I’ve been fascinated by history for as long as I can remember. Growing up in Virginia, where 70% of the American Civil War was fought, my parents would take my siblings and me to pastoral fields that were scenes of carnage 150 years ago. Growing up, I began to eye history through a lens of how it has shaped who we are today, but I’ve still never lost that wide-eyed wonder I experienced as a child standing on the same ground of my American ancestors.
What activities were you involved in as a student and what did you gain from them?
My most significant activity was my undergraduate research, which ended up serving as my senior year writing history requirement. Based on a series of letters written by my grandfather during WWII, I designed a research project centering on de-Nazification in post-war Germany and the onset of the Cold War. If you can find a project that truly fascinates you, it is beneficial in so many ways. Not only do you get great things to put on your resume, but you really are able to extract the most value and worth from your history major and set yourself apart from your peers in your desire to work hard and learn.
What is your opinion regarding graduate school vs. working right after graduation?
Unless you are 110% sure about the career path you wish to pursue, I am a huge proponent of taking at least one year post-college to work, save money, and think about your future. When I graduated, I had neither the funds nor the knowledge of exactly what I wanted to pursue to justify entering into a graduate program. I think a lot of people panic and continue with more schooling to avoid some kind of bleak work future or unemployment. But whether you are working an unpaid internship in your field or working retail at The Gap, I think that down time is important – to give your school mind a rest, really think about your strengths, what you want to pursue, and how you want to pursue it. I have just moved back to the East Coast after three years waiting tables in San Francisco. I also worked two part-time unpaid internships in my time there. Now, I feel rested and renewed and ready to pursue what I actually studied. Side note – four of my close friends from UR went directly into law school after graduation. I remember speaking with three of them during their first year and all of them expressed the same sentiment – they wished they had just taken one year to relax and think about their future. For some people, going straight into more school may be the right step. But I would take some time for serious thought and reflection before making a decision.
What early career advice can you give to current UR students studying history?
I would say do your best to focus on accomplishing a lot during your time at UR. That means taking on greater academic challenges to set yourself apart on your resume post-graduation. Every student at UR is smart and has a lot to show for themselves. Make it a point to do something different that makes you stand out. Take an active role in a campus organization, take on an undergraduate research project, etc. Something, anything that will make you stand out as unique to future employers. It does not have to be something larger than life – just something worth mentioning and being proud of.
What do you do now and why did you choose this career? Where would you like to be in five years?

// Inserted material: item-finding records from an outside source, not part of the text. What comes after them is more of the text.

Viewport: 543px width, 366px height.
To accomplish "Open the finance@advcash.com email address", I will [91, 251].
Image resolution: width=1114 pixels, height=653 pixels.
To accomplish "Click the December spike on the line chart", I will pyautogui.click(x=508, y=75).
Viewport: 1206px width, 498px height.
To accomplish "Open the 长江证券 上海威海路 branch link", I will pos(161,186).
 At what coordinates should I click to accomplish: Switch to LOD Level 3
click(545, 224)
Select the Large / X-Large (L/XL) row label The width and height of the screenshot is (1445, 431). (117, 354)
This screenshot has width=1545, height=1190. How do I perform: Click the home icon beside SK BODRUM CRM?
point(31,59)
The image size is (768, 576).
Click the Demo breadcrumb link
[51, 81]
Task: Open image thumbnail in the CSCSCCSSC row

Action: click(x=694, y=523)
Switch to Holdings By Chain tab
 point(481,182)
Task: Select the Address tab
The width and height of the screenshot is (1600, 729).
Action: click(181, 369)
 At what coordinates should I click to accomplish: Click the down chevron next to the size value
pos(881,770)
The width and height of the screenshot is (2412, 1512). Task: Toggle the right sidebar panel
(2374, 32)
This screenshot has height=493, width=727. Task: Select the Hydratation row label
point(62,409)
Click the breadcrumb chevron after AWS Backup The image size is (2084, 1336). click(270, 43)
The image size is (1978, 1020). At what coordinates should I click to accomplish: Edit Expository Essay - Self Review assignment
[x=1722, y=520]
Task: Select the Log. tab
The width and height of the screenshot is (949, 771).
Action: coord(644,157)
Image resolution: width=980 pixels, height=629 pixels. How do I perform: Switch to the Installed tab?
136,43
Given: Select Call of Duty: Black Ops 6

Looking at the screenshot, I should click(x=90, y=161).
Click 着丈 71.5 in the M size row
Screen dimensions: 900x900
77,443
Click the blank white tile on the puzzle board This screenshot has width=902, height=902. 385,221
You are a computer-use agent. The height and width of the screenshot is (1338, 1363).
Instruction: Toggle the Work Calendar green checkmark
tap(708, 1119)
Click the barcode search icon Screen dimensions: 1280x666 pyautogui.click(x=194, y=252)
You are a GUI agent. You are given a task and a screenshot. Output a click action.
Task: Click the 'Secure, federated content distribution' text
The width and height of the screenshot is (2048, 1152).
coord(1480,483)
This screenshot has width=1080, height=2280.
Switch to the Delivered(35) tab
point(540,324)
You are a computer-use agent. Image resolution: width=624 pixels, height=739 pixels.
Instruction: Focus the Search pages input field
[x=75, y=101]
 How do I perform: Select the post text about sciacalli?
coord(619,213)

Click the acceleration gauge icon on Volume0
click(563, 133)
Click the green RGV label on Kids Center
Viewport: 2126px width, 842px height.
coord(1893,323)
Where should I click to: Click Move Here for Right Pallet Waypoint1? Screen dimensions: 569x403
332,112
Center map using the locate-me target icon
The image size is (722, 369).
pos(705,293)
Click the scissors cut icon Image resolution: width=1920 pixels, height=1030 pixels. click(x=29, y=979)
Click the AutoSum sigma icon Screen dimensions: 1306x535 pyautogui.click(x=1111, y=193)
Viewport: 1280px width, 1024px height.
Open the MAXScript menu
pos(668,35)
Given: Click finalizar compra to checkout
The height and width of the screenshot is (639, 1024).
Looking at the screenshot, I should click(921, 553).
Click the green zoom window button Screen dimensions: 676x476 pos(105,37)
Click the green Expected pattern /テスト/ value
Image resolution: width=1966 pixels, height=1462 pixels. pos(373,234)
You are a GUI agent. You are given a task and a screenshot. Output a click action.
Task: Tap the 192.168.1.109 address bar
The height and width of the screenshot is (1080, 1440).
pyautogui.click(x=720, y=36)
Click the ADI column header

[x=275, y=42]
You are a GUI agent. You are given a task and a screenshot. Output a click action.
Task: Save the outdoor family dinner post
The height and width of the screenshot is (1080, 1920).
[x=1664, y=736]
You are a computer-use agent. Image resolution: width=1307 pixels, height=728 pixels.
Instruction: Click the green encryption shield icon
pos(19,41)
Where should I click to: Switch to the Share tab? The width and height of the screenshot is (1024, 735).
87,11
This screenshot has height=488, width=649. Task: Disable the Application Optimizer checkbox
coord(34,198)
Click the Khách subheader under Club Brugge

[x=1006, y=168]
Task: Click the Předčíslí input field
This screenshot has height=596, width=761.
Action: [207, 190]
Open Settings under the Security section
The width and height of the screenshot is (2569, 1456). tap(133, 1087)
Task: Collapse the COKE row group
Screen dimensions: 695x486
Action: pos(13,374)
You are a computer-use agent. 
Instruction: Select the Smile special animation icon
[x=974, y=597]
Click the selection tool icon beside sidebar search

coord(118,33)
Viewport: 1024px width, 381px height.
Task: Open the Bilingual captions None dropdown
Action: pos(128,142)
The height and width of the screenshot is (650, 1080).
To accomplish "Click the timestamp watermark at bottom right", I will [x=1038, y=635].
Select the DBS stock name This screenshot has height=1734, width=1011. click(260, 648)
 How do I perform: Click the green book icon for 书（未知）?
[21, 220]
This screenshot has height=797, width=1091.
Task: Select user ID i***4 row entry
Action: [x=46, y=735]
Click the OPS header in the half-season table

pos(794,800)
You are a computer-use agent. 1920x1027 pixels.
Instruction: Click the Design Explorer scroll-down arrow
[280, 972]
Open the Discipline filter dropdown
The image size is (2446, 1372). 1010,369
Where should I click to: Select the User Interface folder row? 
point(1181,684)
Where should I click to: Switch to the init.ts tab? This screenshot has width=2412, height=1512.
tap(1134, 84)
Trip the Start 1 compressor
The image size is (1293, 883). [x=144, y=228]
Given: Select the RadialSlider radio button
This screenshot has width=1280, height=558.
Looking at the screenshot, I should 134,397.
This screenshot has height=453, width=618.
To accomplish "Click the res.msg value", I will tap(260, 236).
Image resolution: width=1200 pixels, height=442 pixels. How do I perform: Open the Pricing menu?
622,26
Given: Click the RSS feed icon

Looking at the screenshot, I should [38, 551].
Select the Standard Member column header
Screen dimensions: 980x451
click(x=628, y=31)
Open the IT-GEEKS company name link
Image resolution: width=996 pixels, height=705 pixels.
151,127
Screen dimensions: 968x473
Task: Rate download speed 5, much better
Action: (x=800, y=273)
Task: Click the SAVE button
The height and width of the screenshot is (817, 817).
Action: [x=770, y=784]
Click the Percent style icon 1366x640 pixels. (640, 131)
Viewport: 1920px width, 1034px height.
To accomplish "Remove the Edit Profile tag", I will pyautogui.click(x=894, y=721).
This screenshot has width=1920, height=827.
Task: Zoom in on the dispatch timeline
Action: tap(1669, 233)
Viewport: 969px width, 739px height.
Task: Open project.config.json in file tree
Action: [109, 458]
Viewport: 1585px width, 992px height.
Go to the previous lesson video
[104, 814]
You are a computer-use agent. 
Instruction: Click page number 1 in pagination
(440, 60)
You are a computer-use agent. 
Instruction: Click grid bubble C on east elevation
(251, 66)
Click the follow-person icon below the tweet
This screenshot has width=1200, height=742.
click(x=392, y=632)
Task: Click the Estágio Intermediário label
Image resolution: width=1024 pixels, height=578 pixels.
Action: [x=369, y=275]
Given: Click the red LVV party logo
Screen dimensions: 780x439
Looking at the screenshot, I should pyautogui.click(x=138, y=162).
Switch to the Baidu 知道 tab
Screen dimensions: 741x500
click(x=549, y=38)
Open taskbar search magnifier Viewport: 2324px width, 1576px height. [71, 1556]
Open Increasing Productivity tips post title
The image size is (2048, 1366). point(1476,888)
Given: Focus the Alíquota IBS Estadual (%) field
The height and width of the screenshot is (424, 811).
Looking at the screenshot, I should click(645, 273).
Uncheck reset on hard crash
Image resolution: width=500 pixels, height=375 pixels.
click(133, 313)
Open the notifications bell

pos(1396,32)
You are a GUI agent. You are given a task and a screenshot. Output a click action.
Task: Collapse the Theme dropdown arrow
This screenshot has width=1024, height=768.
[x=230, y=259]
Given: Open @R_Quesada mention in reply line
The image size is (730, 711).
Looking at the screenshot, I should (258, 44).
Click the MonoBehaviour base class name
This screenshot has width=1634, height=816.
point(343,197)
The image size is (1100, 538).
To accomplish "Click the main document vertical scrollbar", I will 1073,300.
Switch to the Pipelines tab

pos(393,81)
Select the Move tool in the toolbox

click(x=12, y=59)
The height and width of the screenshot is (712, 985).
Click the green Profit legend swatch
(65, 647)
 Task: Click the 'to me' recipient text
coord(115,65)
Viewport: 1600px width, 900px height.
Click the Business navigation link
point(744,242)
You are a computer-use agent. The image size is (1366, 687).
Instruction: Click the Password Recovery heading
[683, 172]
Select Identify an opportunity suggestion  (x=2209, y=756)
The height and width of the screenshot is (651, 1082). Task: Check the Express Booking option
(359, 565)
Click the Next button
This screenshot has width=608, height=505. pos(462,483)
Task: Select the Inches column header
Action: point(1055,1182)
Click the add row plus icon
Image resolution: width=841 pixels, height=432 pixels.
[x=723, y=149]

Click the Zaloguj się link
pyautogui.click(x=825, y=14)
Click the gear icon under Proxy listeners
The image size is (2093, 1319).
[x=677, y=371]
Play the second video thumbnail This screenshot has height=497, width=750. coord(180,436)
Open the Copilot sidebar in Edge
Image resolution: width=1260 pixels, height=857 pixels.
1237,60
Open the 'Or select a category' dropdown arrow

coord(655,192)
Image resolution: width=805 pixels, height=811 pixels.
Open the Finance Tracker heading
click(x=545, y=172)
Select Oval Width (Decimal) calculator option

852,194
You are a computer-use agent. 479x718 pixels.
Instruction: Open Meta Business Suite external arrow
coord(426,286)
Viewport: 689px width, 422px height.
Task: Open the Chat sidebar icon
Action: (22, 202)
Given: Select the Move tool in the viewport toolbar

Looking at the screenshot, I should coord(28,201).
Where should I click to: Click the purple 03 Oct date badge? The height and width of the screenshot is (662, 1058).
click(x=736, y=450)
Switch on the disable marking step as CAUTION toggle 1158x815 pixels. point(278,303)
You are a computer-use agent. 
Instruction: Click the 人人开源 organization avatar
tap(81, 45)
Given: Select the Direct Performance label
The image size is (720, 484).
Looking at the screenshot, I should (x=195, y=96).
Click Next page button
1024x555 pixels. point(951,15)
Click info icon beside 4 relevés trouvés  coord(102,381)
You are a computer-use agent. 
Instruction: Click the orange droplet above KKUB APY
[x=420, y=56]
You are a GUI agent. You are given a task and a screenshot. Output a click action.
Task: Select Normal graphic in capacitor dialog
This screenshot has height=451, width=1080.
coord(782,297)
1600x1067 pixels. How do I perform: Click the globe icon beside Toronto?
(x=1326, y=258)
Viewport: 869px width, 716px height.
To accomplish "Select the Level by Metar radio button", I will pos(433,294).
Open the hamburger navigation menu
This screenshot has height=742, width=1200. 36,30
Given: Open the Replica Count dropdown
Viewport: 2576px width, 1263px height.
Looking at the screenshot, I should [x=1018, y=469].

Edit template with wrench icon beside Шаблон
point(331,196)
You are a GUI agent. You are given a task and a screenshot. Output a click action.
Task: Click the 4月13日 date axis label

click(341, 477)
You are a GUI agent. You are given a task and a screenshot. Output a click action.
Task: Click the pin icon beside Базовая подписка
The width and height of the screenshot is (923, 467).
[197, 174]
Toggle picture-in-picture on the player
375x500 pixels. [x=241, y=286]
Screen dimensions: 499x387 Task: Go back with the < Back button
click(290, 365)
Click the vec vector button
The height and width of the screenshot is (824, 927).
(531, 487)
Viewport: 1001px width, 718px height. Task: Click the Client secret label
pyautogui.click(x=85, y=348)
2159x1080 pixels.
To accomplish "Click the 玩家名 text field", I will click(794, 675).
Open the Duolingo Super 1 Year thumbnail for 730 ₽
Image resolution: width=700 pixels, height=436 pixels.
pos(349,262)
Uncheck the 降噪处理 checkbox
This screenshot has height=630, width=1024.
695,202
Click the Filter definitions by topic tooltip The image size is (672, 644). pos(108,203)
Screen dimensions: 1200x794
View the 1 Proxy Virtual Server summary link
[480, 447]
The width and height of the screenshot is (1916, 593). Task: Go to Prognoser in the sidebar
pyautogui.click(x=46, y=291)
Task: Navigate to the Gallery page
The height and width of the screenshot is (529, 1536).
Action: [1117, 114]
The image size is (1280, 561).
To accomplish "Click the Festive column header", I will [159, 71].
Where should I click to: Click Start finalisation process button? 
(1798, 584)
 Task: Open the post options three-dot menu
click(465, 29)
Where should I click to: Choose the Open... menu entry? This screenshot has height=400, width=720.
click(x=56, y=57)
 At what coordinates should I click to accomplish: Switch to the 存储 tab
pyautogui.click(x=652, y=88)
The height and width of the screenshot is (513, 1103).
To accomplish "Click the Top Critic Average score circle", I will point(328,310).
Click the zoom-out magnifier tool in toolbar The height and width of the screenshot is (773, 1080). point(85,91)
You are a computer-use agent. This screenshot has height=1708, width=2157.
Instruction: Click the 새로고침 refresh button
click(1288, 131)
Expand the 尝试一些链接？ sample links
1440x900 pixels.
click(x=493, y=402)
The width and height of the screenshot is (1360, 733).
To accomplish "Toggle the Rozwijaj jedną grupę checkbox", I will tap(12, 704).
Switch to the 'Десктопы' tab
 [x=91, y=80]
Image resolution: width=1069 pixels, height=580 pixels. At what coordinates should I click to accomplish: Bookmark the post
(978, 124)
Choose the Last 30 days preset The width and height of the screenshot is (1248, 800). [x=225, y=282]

I work as the Associate Program Director at the U.S.-U.A.E. Business Council, a Washington, D.C.-based business advocacy organization that works to foster stronger trade and commercial between the corporations operating across a variety of sectors in the U.S. and the United Arab Emirates. One of my driving moves in relocating back to the D.C. area was the desire to find work in international affairs, specifically in the Middle East, which has always been my focus. I find my current role interesting as it touches on a unique cross-section of business, government, and international affairs.
In five years, I would like to be working in business development for a multi-national corporation, hopefully with a focus on alternative and renewable energy development.